365 Questions--September 2

What is the worst thing that happened to you today? How did it affect the rest of your day?

So today, someone had the audacity to tell me that I needed to get over what happened to my goddaughter because she's been dead 2 weeks and she wasn't my child. This certain somebody called himself trying to woo me even though I clearly was not giving him the time of day. I could care less what he thought about me or anything going on in my life. But you will not do is open your mouth to me and say those things to me and think that I won't get you all the way together. Yes, I'm saved, but I will most definitely set it off, especially when people come at me about my family. 
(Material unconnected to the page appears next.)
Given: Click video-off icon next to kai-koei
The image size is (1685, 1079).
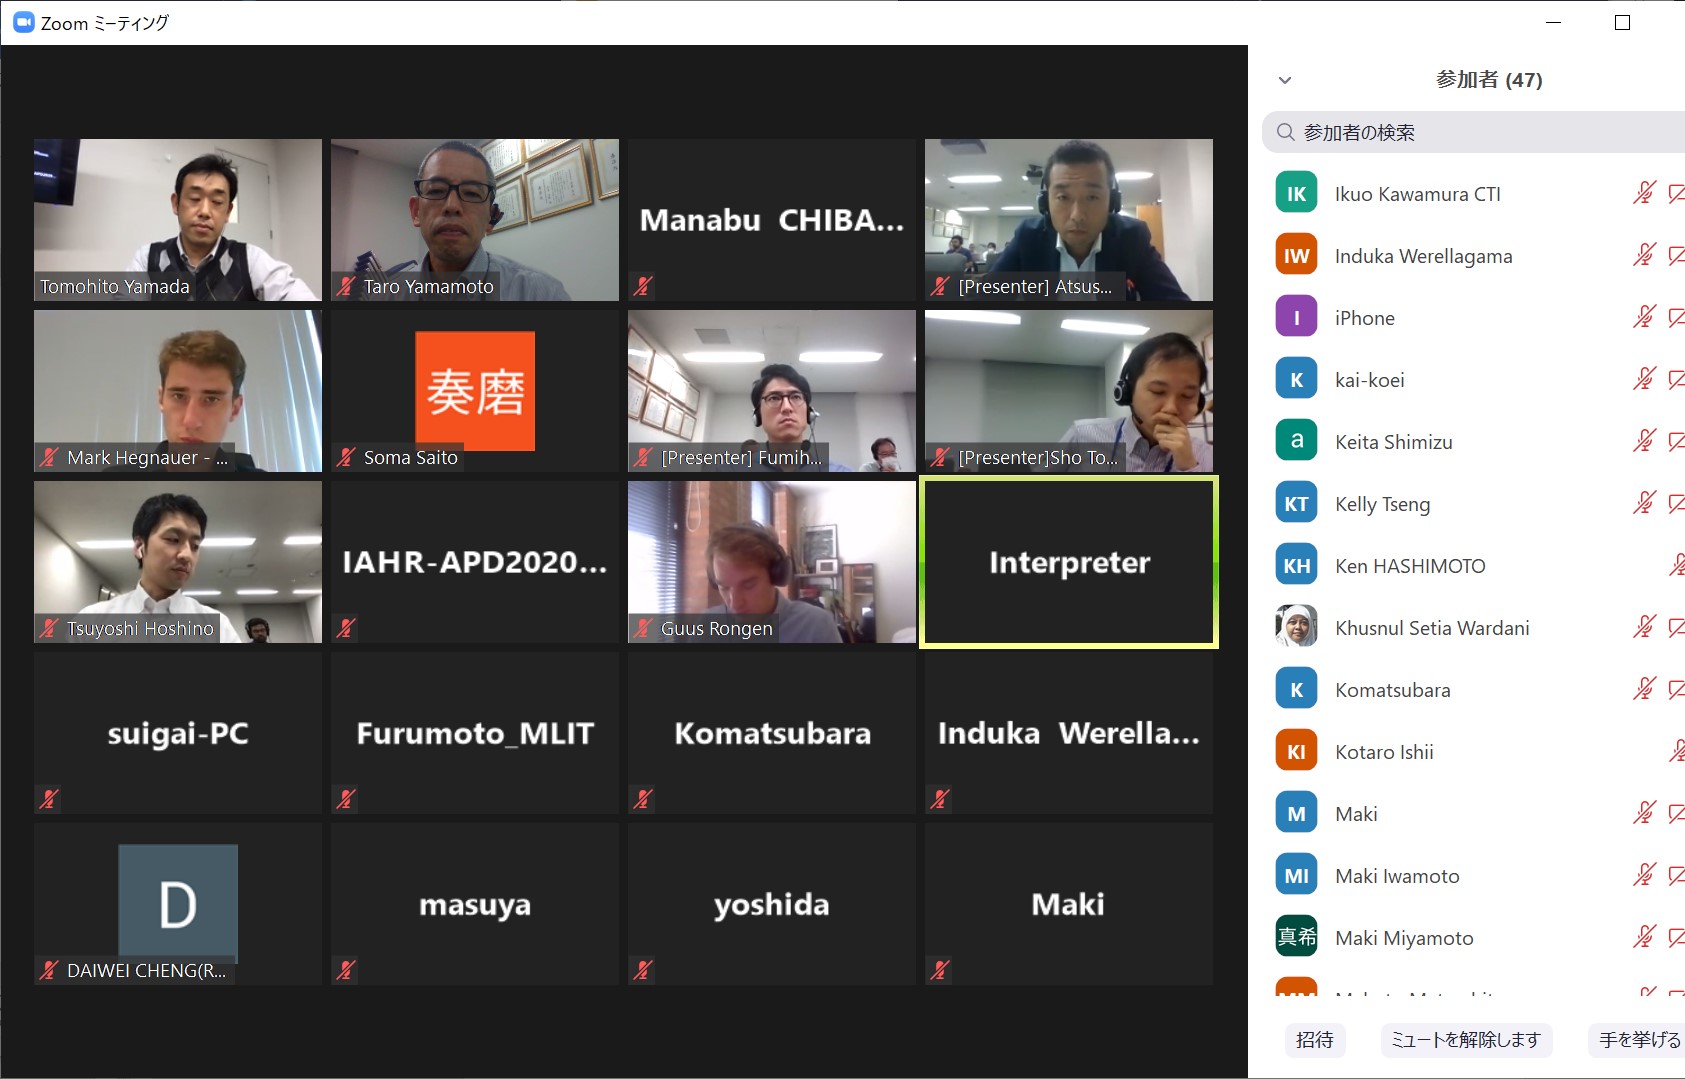Looking at the screenshot, I should point(1676,379).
My godchildren have been a vital part of my life. I treat them as I would treat my own children if I had any. I love them the way I would love my own children. So yes, it absolutely hurt me when my goddaughter unexpectedly died 2 weeks ago, especially for what she represented in my relationship with her mother. She was the one that made me come back around and realize that I cannot just neglect my family. Her mother and I were inseparable at one point in our lives and now I can count on one hand how many times I've seen her this year. So losing my goddaughter was a stab in the heart that I was not ready to take. You don't expect your child to not wake up when you lay them down for a nap. Life is too short

Now as far as that conversation with that man....let's just say it got very ugly. You don't get to tell me how long I get to grieve. You don't get to tell me how I'm supposed to feel, especially when you know just a bit of what I have on my plate right now. So I was uptight for the rest of the day because I wanted to put my hands on him, but he wasn't here for me to do so. I know. I know. Violence is not the answer, but name a mother, godmother, an auntie that wouldn't do the same for their own.